On 12-06-13 07:28 AM, Andres Freund wrote:
From: Andres Freund<and...@anarazel.de>

The individual changes need to be identified by an xid. The xid can be a
subtransaction or a toplevel one, at commit those can be reintegrated by doing
a k-way mergesort between the individual transaction.

Callbacks for apply_begin, apply_change and apply_commit are provided to
retrieve complete transactions.

Missing:
- spill-to-disk
- correct subtransaction merge, current behaviour is simple/wrong
- DDL handling (?)
- resource usage controls
Here is an initial review of the ApplyCache patch.

This patch provides a module for taking actions in the WAL stream and groups the actions by transaction, then passing these change records to a set of plugin functions.

For each transaction it encounters it keeps a list of the actions in that transaction. The ilist included in an earlier patch is used, changes resulting from that patch review would effect the code here but not in a way that chances the design. When the module sees a commit for a transaction it calls the apply_change callback for each change.

I can think of three ways that a replication system like this could try to apply transactions.

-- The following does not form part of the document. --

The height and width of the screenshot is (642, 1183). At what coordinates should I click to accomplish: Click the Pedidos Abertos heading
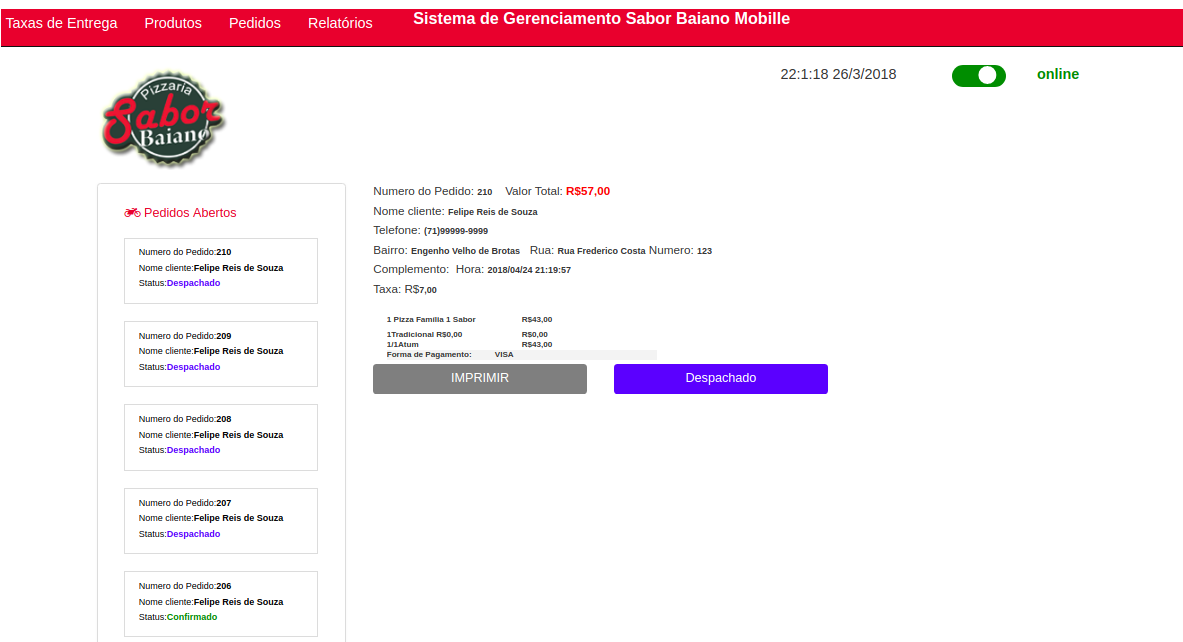(190, 213)
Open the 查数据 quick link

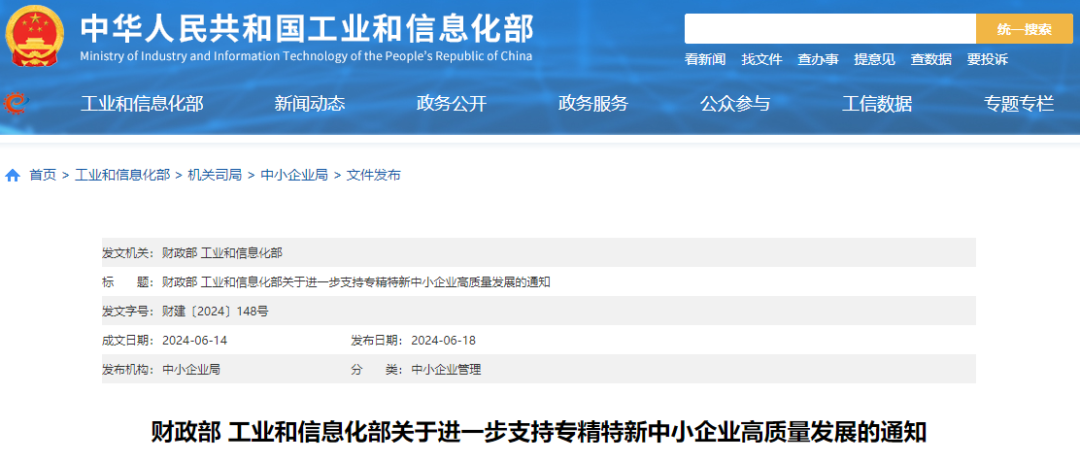coord(930,60)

1) Each time it sees a new transaction it could open up a new transaction on the replica and makes that change. It leaves the transaction open and goes on applying the next change (which might be for the current transaction or might be for another one). When it comes across a commit record it would then commit the transaction. If 100 concurrent transactions were open on the origin then 100 concurrent transactions will be open on the replica.

2) Determine the commit order of the transactions, group all the changes for a particular transaction together and apply them in that order for the transaction that committed first, commit that transaction and then move onto the transaction that committed second.

3) Group the transactions in a way that you move the replica from one consistent snapshot to another. This is what Slony and Londiste do because they don't have the commit order or commit timestamps. Built-in replication can do better.

This patch implements option (2). If we had a way of implementing option (1) efficiently would we be better off?

Option (2) requires us to put unparsed WAL data (HeapTuples) in the apply cache. You can't translate this to an independent LCR until you call the apply_change record (which happens once the commit is encountered). The reason for this is because some of the changes might be DDL (or things generated by a DDL trigger) that will change the translation catalog so you can't translate the HeapData to LCR's until your at a stage where you can update the translation catalog. In both cases you might need to see later WAL records before you can convert an earlier one into an LCR (ie TOAST).

Some of my concerns with the apply cache are

Big transactions (bulk loads, mass updates) will be cached in the apply cache until the commit comes along. One issue Slony has todo with bulk operations is that the replicas can't start processing the bulk INSERT until after it has commited. If it takes 10 hours to load the data on the master it will take another 10 hours (at best) to load the data into the replica(20 hours after you start the process). With binary streaming replication your replica is done processing the bulk update shortly after the master is.

Long running transactions can sit in the cache for a long time. When you spill to disk we would want the long running but inactive ones spilled to disk first. This is solvable but adds to the complexity of this module, how were you planning on managing which items of the list get spilled to disk?

The idea that we can safely reorder the commands into transactional groupings works (as far as I know) today because DDL commands get big heavy locks that are held until the end of the transaction. I think Robert mentioned earlier in the parent thread that maybe some of that will be changed one day.

The downsides of (1) that I see are:

We would want a single backend to keep open multiple transactions at once. How hard would that be to implement? Would subtransactions be good enough here?

Applying (or even translating WAL to LCR's) the changes in parallel across transactions might complicate the catalog structure because each concurrent transaction might need its own version of the catalog (or can you depend on the locking at the master for this? I think you can today)

With approach (1) changes that are part of a rolledback transaction would have more overhead because you would call apply_change on them.

With approach (1) a later component could still group the LCR's by transaction before applying by running the LCR's through a data structure very similar to the ApplyCache.


I think I need more convincing that approach (2), what this patch implements, is the best way doing things, compared (1). I will hold off on a more detailed review of the code until I get a better sense of if the design will change.